# Job
Swap "Visitors Center" for "Visitor Center" in the lines below and write them all out again, leaving everything else unchanged.

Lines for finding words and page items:
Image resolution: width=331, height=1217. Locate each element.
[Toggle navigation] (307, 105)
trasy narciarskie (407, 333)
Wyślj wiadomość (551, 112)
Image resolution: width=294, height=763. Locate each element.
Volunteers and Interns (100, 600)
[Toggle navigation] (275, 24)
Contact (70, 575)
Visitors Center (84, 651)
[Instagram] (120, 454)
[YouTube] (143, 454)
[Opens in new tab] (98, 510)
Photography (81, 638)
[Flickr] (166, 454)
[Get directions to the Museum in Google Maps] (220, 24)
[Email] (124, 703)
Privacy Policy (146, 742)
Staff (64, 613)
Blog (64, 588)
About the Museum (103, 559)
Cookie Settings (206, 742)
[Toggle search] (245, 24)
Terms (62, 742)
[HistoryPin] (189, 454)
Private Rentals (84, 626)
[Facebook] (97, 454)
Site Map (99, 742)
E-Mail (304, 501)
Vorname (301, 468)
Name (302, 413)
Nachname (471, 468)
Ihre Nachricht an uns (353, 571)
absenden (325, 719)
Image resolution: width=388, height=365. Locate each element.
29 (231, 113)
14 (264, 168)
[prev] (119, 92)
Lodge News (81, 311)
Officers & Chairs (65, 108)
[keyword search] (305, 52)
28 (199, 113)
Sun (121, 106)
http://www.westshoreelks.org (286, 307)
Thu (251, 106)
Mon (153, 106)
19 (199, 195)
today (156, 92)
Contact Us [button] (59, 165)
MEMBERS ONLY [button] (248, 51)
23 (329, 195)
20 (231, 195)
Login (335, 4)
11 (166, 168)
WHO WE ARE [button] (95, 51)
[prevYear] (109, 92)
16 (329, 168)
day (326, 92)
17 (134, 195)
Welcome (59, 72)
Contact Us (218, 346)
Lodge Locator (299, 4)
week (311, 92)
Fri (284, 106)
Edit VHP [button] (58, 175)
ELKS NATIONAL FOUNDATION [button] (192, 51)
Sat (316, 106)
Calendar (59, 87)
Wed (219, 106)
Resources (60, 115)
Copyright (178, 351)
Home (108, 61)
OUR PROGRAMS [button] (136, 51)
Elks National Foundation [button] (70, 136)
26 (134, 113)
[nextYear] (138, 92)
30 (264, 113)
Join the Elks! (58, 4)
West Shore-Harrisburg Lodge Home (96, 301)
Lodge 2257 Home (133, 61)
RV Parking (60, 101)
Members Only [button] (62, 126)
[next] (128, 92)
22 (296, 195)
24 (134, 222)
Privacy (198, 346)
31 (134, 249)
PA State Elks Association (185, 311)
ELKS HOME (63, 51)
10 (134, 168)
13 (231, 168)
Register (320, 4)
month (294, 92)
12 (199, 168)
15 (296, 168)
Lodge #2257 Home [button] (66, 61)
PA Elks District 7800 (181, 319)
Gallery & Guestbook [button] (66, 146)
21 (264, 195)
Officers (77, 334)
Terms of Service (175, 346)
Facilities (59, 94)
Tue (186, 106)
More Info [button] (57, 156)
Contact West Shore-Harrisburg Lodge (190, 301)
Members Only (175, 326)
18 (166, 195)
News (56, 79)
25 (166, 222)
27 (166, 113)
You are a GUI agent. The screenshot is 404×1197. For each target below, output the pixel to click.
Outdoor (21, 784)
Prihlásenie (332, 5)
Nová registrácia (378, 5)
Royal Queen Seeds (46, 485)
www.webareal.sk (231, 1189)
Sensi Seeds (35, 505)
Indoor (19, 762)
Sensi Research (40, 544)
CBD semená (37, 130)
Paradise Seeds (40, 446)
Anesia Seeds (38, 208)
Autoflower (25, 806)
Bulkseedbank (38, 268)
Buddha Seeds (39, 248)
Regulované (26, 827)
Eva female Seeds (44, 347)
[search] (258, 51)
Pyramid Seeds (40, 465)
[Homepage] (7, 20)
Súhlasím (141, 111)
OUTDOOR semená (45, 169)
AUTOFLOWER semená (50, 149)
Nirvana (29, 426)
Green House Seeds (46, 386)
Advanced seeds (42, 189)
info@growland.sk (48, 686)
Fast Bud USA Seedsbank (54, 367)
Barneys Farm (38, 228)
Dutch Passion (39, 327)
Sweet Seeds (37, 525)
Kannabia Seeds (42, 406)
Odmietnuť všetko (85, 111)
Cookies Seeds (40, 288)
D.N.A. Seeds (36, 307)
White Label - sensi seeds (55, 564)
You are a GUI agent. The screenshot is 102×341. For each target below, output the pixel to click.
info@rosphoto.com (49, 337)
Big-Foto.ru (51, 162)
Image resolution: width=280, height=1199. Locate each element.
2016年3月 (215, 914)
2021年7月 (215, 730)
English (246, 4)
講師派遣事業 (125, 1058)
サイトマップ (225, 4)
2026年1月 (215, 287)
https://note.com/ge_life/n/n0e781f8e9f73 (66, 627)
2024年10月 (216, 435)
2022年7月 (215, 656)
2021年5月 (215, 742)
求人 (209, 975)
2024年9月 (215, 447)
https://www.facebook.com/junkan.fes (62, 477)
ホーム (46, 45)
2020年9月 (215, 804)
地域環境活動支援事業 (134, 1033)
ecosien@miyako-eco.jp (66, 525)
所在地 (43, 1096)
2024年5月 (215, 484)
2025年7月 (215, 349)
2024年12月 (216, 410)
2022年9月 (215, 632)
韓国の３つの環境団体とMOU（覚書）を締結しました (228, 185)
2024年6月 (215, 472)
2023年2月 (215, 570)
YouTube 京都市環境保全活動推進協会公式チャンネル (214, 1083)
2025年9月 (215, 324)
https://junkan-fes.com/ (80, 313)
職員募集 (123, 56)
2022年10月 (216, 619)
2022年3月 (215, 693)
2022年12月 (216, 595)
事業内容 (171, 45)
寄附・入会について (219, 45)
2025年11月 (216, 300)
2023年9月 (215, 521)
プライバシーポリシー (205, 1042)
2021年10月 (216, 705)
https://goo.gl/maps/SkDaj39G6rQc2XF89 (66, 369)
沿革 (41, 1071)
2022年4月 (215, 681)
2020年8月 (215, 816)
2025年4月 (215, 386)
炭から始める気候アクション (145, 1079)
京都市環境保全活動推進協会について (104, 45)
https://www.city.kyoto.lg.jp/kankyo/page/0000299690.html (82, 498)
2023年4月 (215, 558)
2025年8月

# Response to the task
Image resolution: width=331, height=1217. Locate each element.
[Toggle navigation] (307, 105)
trasy narciarskie (407, 333)
Wyślj wiadomość (551, 112)
Image resolution: width=294, height=763. Locate each element.
Volunteers and Interns (100, 600)
[Toggle navigation] (275, 24)
Contact (70, 575)
Visitor Center (84, 651)
[Instagram] (120, 454)
[YouTube] (143, 454)
[Opens in new tab] (98, 510)
Photography (81, 638)
[Flickr] (166, 454)
[Get directions to the Museum in Google Maps] (220, 24)
[Email] (124, 703)
Privacy Policy (146, 742)
Staff (64, 613)
Blog (64, 588)
About the Museum (103, 559)
Cookie Settings (206, 742)
[Toggle search] (245, 24)
Terms (62, 742)
[HistoryPin] (189, 454)
Private Rentals (84, 626)
[Facebook] (97, 454)
Site Map (99, 742)
E-Mail (304, 501)
Vorname (301, 468)
Name (302, 413)
Nachname (471, 468)
Ihre Nachricht an uns (353, 571)
absenden (325, 719)
Image resolution: width=388, height=365. Locate each element.
29 (231, 113)
14 (264, 168)
[prev] (119, 92)
Lodge News (81, 311)
Officers & Chairs (65, 108)
[keyword search] (305, 52)
28 (199, 113)
Sun (121, 106)
http://www.westshoreelks.org (286, 307)
Thu (251, 106)
Mon (153, 106)
19 (199, 195)
today (156, 92)
Contact Us [button] (59, 165)
MEMBERS ONLY [button] (248, 51)
23 (329, 195)
20 (231, 195)
Login (335, 4)
11 (166, 168)
WHO WE ARE [button] (95, 51)
[prevYear] (109, 92)
16 (329, 168)
day (326, 92)
17 (134, 195)
Welcome (59, 72)
Contact Us (218, 346)
Lodge Locator (299, 4)
week (311, 92)
Fri (284, 106)
Edit VHP [button] (58, 175)
ELKS NATIONAL FOUNDATION [button] (192, 51)
Sat (316, 106)
Calendar (59, 87)
Wed (219, 106)
Resources (60, 115)
Copyright (178, 351)
Home (108, 61)
OUR PROGRAMS [button] (136, 51)
Elks National Foundation [button] (70, 136)
26 (134, 113)
[nextYear] (138, 92)
30 (264, 113)
Join the Elks! (58, 4)
West Shore-Harrisburg Lodge Home (96, 301)
Lodge 2257 Home (133, 61)
RV Parking (60, 101)
Members Only [button] (62, 126)
[next] (128, 92)
22 (296, 195)
24 (134, 222)
Privacy (198, 346)
31 (134, 249)
PA State Elks Association (185, 311)
ELKS HOME (63, 51)
10 (134, 168)
13 (231, 168)
Register (320, 4)
month (294, 92)
12 (199, 168)
15 (296, 168)
Lodge #2257 Home [button] (66, 61)
PA Elks District 7800 (181, 319)
Gallery & Guestbook [button] (66, 146)
21 (264, 195)
Officers (77, 334)
Terms of Service (175, 346)
Facilities (59, 94)
Tue (186, 106)
More Info [button] (57, 156)
Contact West Shore-Harrisburg Lodge (190, 301)
Members Only (175, 326)
18 (166, 195)
News (56, 79)
25 (166, 222)
27 (166, 113)
You are a GUI agent. The screenshot is 404×1197. For each target below, output the pixel to click.
Outdoor (21, 784)
Prihlásenie (332, 5)
Nová registrácia (378, 5)
Royal Queen Seeds (46, 485)
www.webareal.sk (231, 1189)
Sensi Seeds (35, 505)
Indoor (19, 762)
Sensi Research (40, 544)
CBD semená (37, 130)
Paradise Seeds (40, 446)
Anesia Seeds (38, 208)
Autoflower (25, 806)
Bulkseedbank (38, 268)
Buddha Seeds (39, 248)
Regulované (26, 827)
Eva female Seeds (44, 347)
[search] (258, 51)
Pyramid Seeds (40, 465)
[Homepage] (7, 20)
Súhlasím (141, 111)
OUTDOOR semená (45, 169)
AUTOFLOWER semená (50, 149)
Nirvana (29, 426)
Green House Seeds (46, 386)
Advanced seeds (42, 189)
info@growland.sk (48, 686)
Fast Bud USA Seedsbank (54, 367)
Barneys Farm (38, 228)
Dutch Passion (39, 327)
Sweet Seeds (37, 525)
Kannabia Seeds (42, 406)
Odmietnuť všetko (85, 111)
Cookies Seeds (40, 288)
D.N.A. Seeds (36, 307)
White Label - sensi seeds (55, 564)
You are a GUI agent. The screenshot is 102×341. For each target below, output the pixel to click.
info@rosphoto.com (49, 337)
Big-Foto.ru (51, 162)
Image resolution: width=280, height=1199. Locate each element.
2016年3月 (215, 914)
2021年7月 (215, 730)
English (246, 4)
講師派遣事業 (125, 1058)
サイトマップ (225, 4)
2026年1月 (215, 287)
https://note.com/ge_life/n/n0e781f8e9f73 (66, 627)
2024年10月 (216, 435)
2022年7月 (215, 656)
2021年5月 (215, 742)
求人 (209, 975)
2024年9月 (215, 447)
https://www.facebook.com/junkan.fes (62, 477)
ホーム (46, 45)
2020年9月 (215, 804)
地域環境活動支援事業 (134, 1033)
ecosien@miyako-eco.jp (66, 525)
所在地 (43, 1096)
2024年5月 (215, 484)
2025年7月 (215, 349)
2024年12月 (216, 410)
2022年9月 (215, 632)
韓国の３つの環境団体とMOU（覚書）を締結しました (228, 185)
2024年6月 (215, 472)
2023年2月 (215, 570)
YouTube 京都市環境保全活動推進協会公式チャンネル (214, 1083)
2025年9月 (215, 324)
https://junkan-fes.com/ (80, 313)
職員募集 (123, 56)
2022年10月 (216, 619)
2022年3月 (215, 693)
2022年12月 (216, 595)
事業内容 (171, 45)
寄附・入会について (219, 45)
2025年11月 (216, 300)
2023年9月 (215, 521)
プライバシーポリシー (205, 1042)
2021年10月 (216, 705)
https://goo.gl/maps/SkDaj39G6rQc2XF89 (66, 369)
沿革 (41, 1071)
2022年4月 (215, 681)
2020年8月 (215, 816)
2025年4月 (215, 386)
炭から始める気候アクション (145, 1079)
京都市環境保全活動推進協会について (104, 45)
https://www.city.kyoto.lg.jp/kankyo/page/0000299690.html (82, 498)
2023年4月 (215, 558)
2025年8月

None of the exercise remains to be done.